--- Text excerpt ---
When Travis swung the bat later in the game, he was in visible pain.
After the game, the Blue Jays feared the collarbone was cracked, and the initial X-ray was inconclusive. A secondary CAT scan revealed no further damage, but the Blue Jays held Travis out of Friday's lineup for precautionary reasons.
Travis missed 39 days in the Minor Leagues last year with a right oblique strain, and 26 days in 2012 after undergoing surgery for a hernia.
During his one-game absence, Josh Donaldson thrived in his first career start as replacement leadoff hitter. Donaldson went 2-for-3 with a leadoff homer, two walks and two runs scored. But he will gladly relinquish the role to Travis, who has a team-best .393 on-base percentage and 180 OPS+ in his rookie year, with six homers and a steal in his first 22 games.
"Yeah, he said he's a little tender but he's good enough to play," manager John Gibbons said of Travis. "He's a tough kid, he understands we're out here to win. But yeah, I don't think there's going to be a problem."
Lingering Bautista injury causing trickle-down effect
After missing five games between April 22 and April 26 with a sore right shoulder, Jose Bautista has been back in the lineup for the last five games, serving as the designated hitter. The Blue Jays, of course, are glad to have Bautista's dangerous bat back in the lineup, but the injury is still affecting the team in other ways.
With Bautista unable to throw, he's relegated to designated hitter duty -- typically Edwin Encarnacion's role. To keep Encarnacion's bat in the lineup, the Blue Jays are forced to play him at first base, despite his poor defensive reputation. That keeps Justin Smoak -- who is a better defender and has swung the bat well this year -- out of the lineup.
--- Dataset records ---
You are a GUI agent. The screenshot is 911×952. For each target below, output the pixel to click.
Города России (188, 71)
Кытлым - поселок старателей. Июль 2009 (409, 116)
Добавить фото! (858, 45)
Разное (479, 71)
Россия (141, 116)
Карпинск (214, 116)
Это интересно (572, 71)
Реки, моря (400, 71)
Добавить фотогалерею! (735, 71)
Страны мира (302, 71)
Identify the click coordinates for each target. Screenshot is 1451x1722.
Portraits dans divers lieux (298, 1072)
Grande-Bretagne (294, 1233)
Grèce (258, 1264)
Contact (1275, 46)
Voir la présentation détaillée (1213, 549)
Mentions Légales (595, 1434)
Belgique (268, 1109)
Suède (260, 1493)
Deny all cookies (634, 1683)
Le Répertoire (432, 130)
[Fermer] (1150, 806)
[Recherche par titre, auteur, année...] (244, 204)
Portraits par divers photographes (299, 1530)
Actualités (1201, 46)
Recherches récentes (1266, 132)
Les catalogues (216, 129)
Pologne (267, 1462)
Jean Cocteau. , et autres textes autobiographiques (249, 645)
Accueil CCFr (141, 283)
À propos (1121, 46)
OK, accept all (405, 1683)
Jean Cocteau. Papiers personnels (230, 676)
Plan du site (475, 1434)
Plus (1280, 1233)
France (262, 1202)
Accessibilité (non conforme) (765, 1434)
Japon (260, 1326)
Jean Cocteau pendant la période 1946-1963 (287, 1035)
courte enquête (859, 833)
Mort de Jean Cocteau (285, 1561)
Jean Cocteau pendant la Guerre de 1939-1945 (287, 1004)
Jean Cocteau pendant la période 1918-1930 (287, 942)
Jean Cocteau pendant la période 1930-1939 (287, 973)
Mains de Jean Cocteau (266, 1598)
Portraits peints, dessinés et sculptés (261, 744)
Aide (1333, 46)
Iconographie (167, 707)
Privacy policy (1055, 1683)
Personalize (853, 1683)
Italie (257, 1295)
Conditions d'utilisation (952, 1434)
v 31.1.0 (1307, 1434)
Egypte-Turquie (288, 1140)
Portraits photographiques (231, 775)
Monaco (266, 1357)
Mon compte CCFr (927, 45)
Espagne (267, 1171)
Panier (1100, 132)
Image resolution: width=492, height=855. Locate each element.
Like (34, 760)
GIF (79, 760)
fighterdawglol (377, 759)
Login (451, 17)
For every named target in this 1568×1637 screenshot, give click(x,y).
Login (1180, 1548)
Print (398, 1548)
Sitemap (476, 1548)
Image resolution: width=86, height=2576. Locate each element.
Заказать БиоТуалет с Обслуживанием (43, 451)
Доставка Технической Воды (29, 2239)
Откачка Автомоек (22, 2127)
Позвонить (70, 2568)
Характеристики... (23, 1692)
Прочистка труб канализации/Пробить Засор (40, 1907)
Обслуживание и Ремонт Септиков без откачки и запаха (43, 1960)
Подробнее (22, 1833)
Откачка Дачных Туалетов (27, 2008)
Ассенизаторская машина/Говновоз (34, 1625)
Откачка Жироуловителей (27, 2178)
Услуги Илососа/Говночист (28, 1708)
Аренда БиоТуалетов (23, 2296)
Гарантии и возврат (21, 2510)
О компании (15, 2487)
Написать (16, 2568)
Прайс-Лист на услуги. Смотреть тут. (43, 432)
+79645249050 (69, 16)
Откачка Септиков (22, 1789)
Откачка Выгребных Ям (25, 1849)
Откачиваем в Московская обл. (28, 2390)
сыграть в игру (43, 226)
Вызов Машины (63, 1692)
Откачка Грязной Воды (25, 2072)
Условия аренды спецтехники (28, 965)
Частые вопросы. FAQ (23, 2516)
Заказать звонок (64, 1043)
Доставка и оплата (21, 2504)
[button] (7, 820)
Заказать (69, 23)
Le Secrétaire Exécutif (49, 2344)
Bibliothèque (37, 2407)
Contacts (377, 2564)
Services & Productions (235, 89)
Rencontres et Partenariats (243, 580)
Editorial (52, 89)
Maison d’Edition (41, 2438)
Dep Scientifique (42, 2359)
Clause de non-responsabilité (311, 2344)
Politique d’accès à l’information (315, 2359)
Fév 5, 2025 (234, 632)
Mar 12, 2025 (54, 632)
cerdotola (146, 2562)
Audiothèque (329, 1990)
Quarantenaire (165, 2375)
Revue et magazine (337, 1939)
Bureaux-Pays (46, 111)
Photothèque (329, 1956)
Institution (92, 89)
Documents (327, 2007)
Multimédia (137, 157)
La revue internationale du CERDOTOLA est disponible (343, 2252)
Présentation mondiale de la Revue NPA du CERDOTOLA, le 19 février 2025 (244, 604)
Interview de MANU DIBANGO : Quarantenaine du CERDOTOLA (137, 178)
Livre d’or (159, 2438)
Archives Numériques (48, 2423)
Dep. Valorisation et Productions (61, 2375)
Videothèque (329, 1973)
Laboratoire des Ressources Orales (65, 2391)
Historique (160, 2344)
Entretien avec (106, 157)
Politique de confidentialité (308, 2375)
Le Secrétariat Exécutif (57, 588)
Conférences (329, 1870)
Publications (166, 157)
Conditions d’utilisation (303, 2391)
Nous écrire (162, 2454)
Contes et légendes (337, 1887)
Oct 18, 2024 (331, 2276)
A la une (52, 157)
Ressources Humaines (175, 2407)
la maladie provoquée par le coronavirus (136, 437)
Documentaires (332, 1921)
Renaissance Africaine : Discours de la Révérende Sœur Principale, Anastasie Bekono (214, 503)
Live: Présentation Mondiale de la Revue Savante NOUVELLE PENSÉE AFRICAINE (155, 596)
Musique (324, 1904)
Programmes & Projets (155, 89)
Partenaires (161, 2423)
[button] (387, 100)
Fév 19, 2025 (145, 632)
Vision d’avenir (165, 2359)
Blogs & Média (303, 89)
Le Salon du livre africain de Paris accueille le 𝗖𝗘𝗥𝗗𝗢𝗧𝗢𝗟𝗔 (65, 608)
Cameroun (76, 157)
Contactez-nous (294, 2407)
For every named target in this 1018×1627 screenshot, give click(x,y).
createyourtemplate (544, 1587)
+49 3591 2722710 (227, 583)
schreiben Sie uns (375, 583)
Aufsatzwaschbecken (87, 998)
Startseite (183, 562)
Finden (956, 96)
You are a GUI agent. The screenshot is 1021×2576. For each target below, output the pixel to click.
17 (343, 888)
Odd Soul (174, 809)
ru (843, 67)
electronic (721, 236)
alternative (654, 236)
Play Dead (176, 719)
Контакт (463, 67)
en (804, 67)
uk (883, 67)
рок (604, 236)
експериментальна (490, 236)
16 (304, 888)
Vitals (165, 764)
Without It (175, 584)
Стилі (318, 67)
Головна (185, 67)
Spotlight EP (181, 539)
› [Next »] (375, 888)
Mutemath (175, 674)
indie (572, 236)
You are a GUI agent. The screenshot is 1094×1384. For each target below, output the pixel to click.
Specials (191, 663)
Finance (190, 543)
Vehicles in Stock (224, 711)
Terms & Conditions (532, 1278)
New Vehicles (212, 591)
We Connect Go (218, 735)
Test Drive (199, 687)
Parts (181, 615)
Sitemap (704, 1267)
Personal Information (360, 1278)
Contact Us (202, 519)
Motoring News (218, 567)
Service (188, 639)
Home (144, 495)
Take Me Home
---
• _Activity A_:
Answer these questions about the Blue Jays injury notes:
(i) How many days did Travis miss in the Minor Leagues last year, and with what injury?
(ii) What was Josh Donaldson's line in his first career start as leadoff hitter?
(iii) What position are the Blue Jays forced to play Edwin Encarnacion at?
• _Activity B_:
Extend the Blue Jays injury notes beyond their final sentence.

• _Reply A_:
(i) 39 days, with a right oblique strain.
(ii) He went 2-for-3 with a leadoff homer, two walks and two runs scored.
(iii) First base.

• _Reply B_:
"I haven't talked to [head trainer George] Poulis about it yet, but hopefully [Bautista] maybe starts tossing by tomorrow or Monday, I would guess," Gibbons said. "We need to get him back on the field to get Smoak back in there."
Gibbons spoke with the media about the demotion of prospect and Opening Day center fielder Dalton Pompey, which occurred after Friday night's game.
"He was struggling here," Gibbons said. "Go down there and get back on track. Just like [Daniel] Norris. It's not the first time that's ever happened and guys end up being great Major League players."
"I was starting to see that he was losing his confidence. And don't forget, too, that he's done some good things while he's been here. That's the risk you run. You don't want to get to the point where, hey, now he's really starting to doubt himself. Just go down there and play, and play your way back here."